Angela: Sim, claro. Nessa altura já terão sido feitos vários contactos, porque, se a pessoa que está desaparecida tiver fugido de casa, é bastante provável que tenha procurado esconderijo junto de alguém que lhe seja próximo.
Pip: E, nos casos de pessoas desaparecidas, a partir de que altura a polícia parte do princípio de que anda à procura de um cadáver?
Angela: Bom, não é possível, em termos de tempo... Oh, Pippa, tenho de ir. Desculpa, chamaram-me agora mesmo para a reunião.
Pip: Oh, OK, muito obrigada por ter dispensado este tempo para falar comigo.
Angela: E, se tiveres mais alguma pergunta, basta enviares-me um e-mail, e respondo-te logo que possa.
Pip: Farei isso, sim. Obrigada mais uma vez.
Angela: Adeus.
Encontrei estas estatísticas online:
80% das pessoas dadas como desaparecidas são encontradas nas primeiras 24 horas. 97% são encontradas na primeira semana. 99% dos casos são resolvidos no primeiro ano. Resta apenas o equivalente a 1% dos casos.
Um por cento das pessoas que desaparecem não voltam a ser encontradas.
Mas há outro número a ter em consideração: apenas 0,25% dos casos de pessoas desaparecidas têm um desfecho fatal.
Em que situação se encontra o caso de Andie Bell quanto a estes números? A pairar incessantemente algures entre 1% e 0,25%, subindo e descendo por frações, em minúsculas deslocações decimais.

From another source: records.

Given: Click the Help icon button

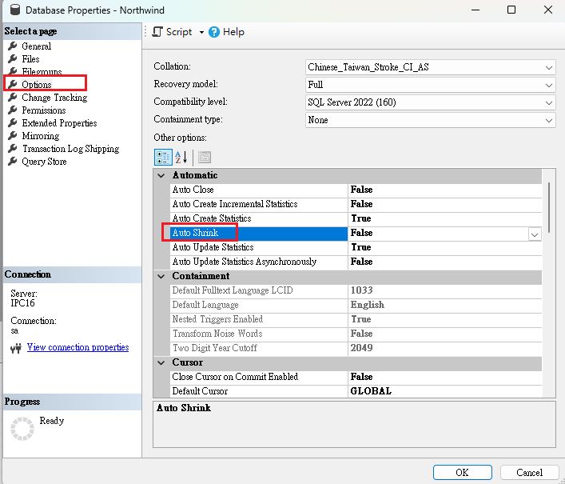Looking at the screenshot, I should (x=214, y=32).
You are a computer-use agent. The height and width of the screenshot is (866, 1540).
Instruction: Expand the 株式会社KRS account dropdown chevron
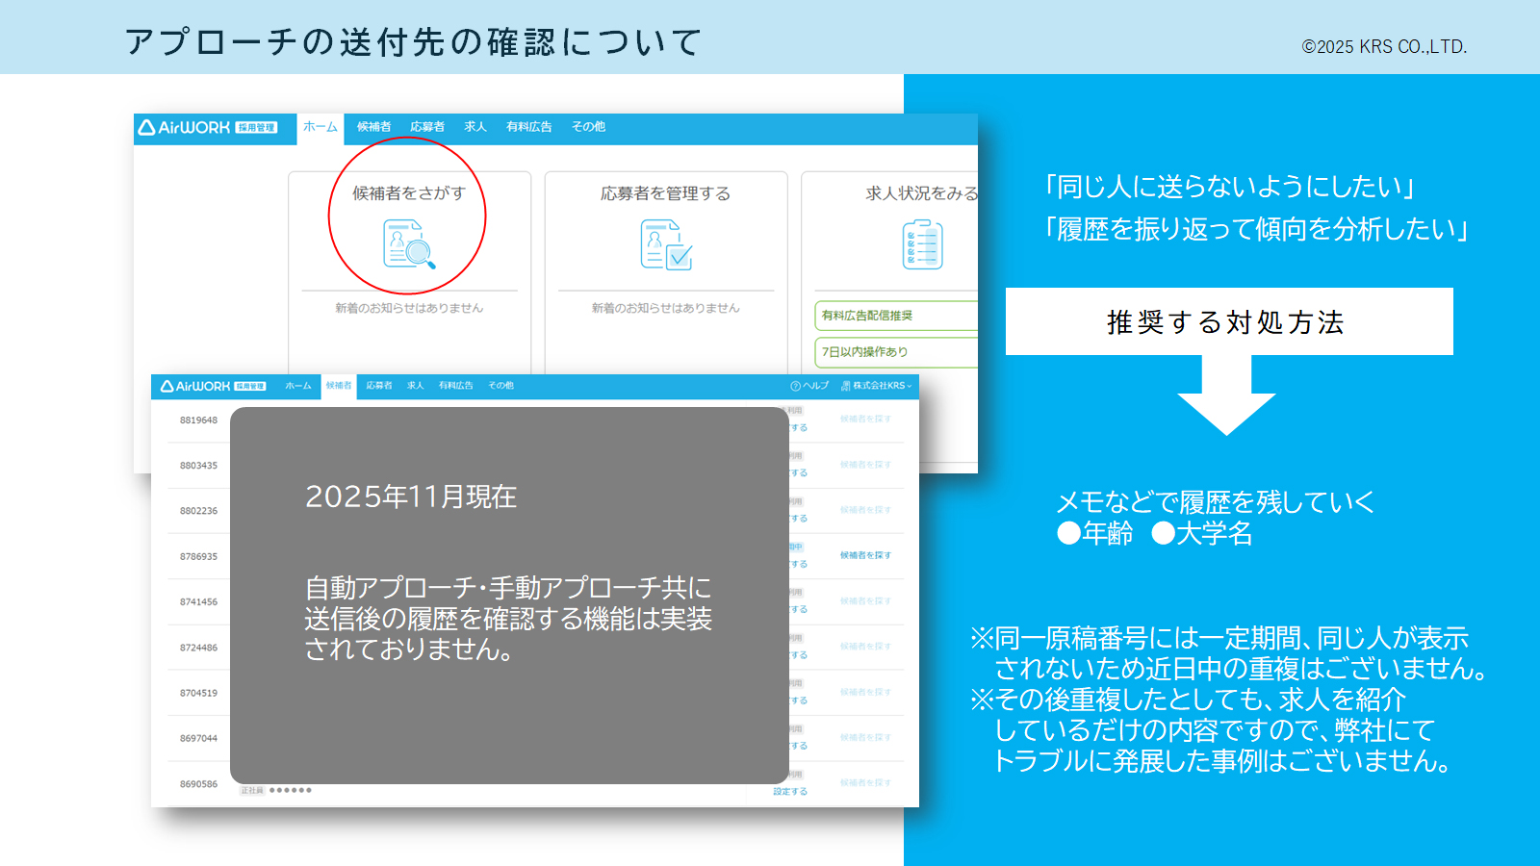tap(910, 386)
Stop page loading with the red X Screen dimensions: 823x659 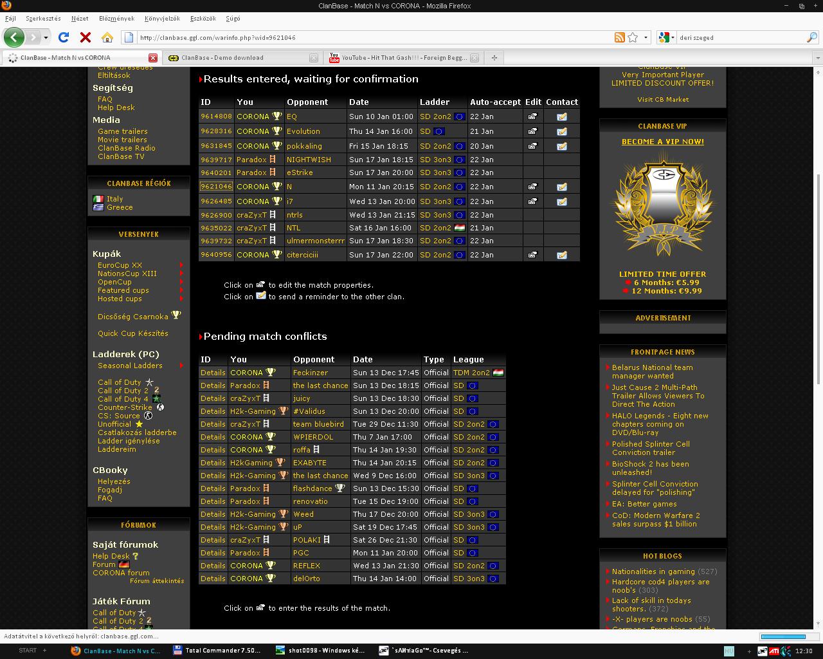point(85,37)
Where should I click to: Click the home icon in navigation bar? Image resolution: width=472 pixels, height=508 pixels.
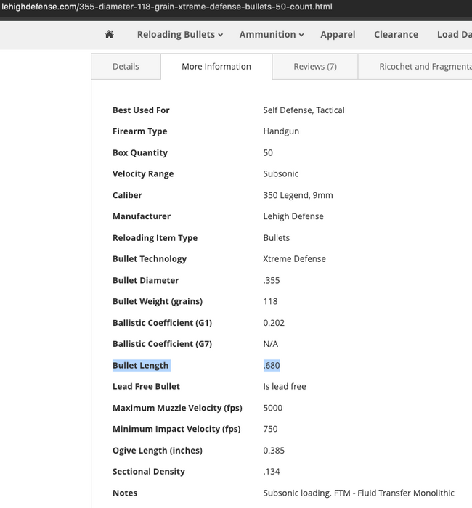coord(109,35)
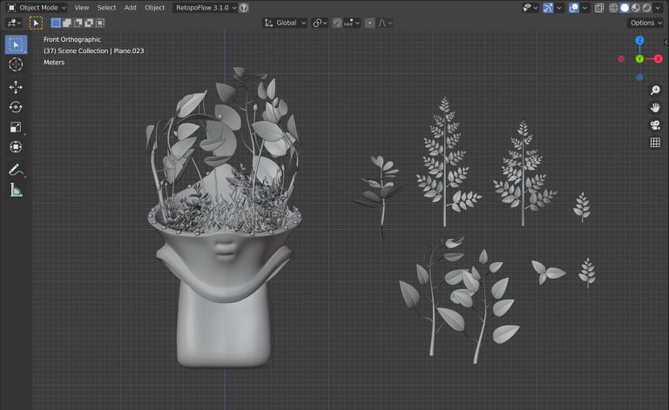Click the zoom magnifier viewport icon

pyautogui.click(x=655, y=91)
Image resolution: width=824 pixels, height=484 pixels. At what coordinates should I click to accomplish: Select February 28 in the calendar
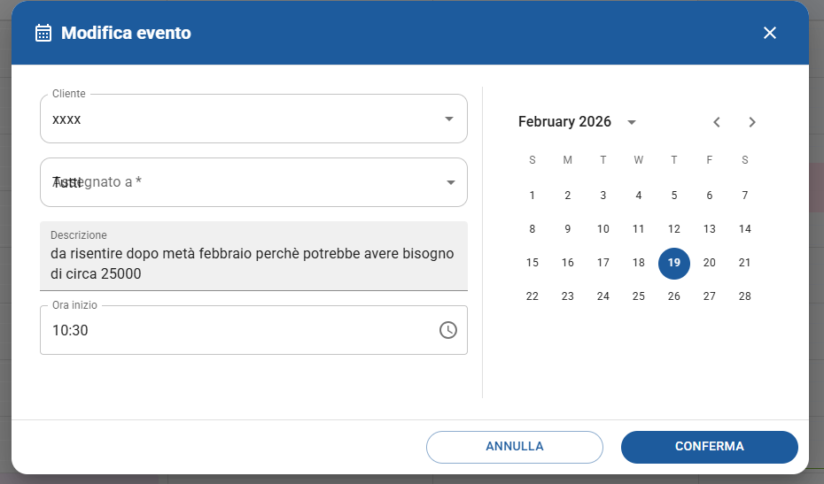(x=745, y=296)
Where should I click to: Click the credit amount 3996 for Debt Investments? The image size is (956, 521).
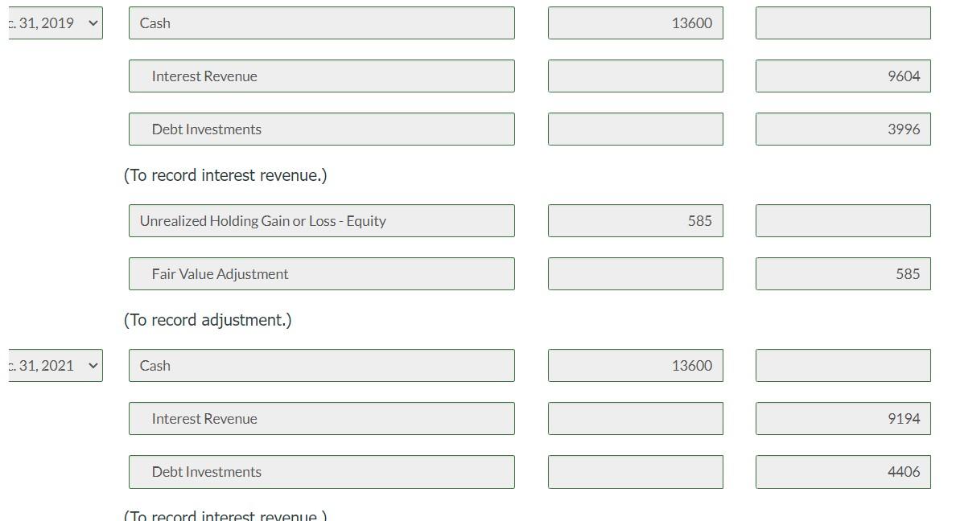(843, 129)
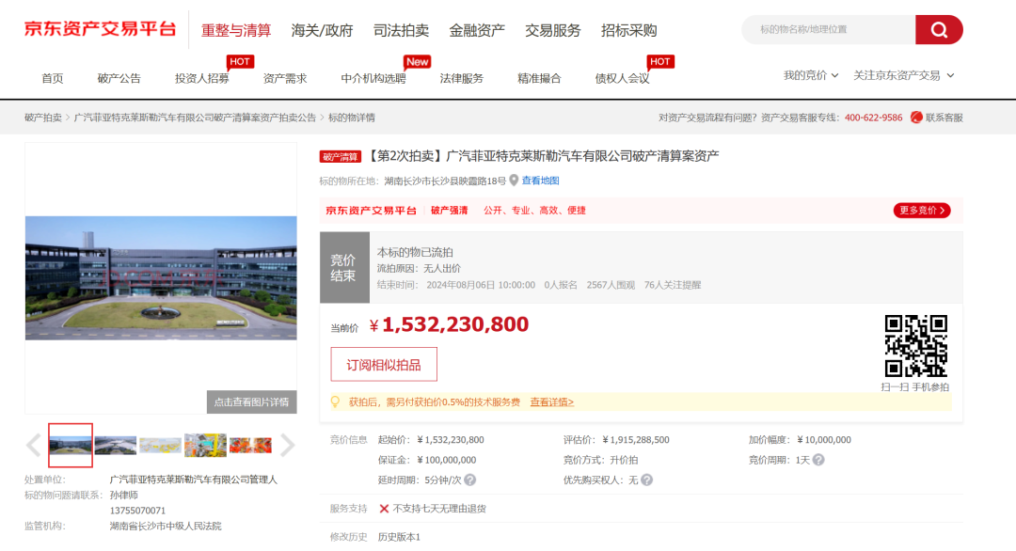
Task: Show next thumbnails with right arrow
Action: (288, 445)
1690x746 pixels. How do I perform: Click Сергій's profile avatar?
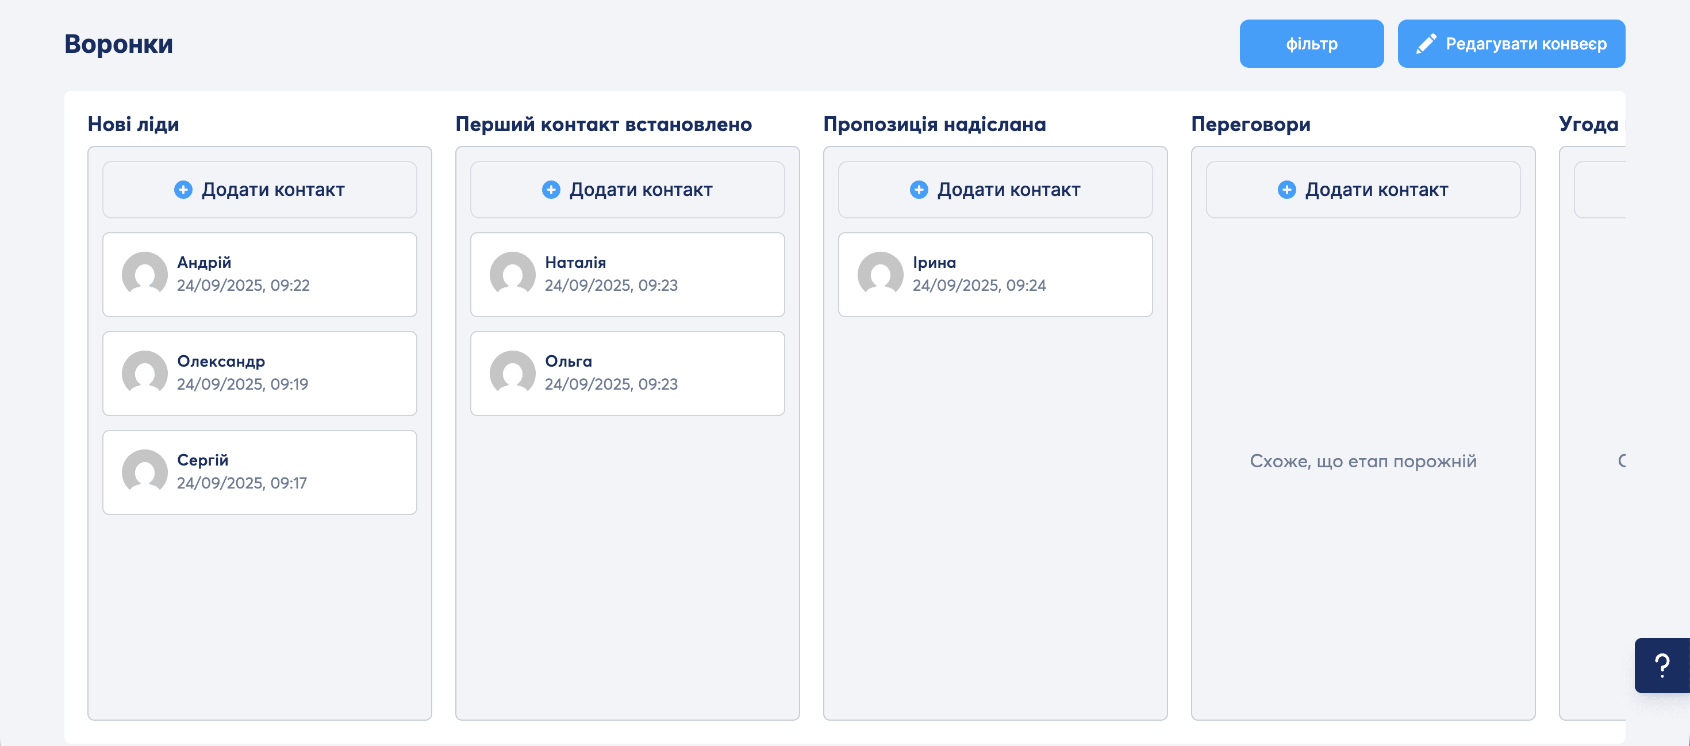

Mas por esta altura já quase todas as pessoas aceitaram que ela morreu, embora o seu corpo nunca tenha sido encontrado. E porquê?
Por causa do Sal Singh.
1 — Jiffy, sem correspondente em português, tanto pode significar «um momento» ou «um instantinho» como uma unidade de tempo concreta. (NT)
2 — A-Levels ou Advanced Levels: qualificações em diferentes áreas de estudo desti-nadas a estudantes com idades geralmente compreendidas entre os 17 e os 18 anos que estão a terminar o ensino secundário em Inglaterra e no País de Gales, correspondendo aos exames que os alunos fazem em Portugal com o objetivo de ingressar no ensino universitário. (NT)
3 — www.gbtn.co.uk/news/uk-england-bucks54774390 23/04/12
4 — www.thebuckinghamshiremail.co.uk/news/crime-4839 26/04/12
5 — www.gbtn.co.uk/news/uk-england-bucks69388473 24/04/12
6 — Forbes, Stanley, 2012, «A Verdadeira História do Assassino de Andie Bell», -Kilton Mail, 01/05/12, pp. 1-4.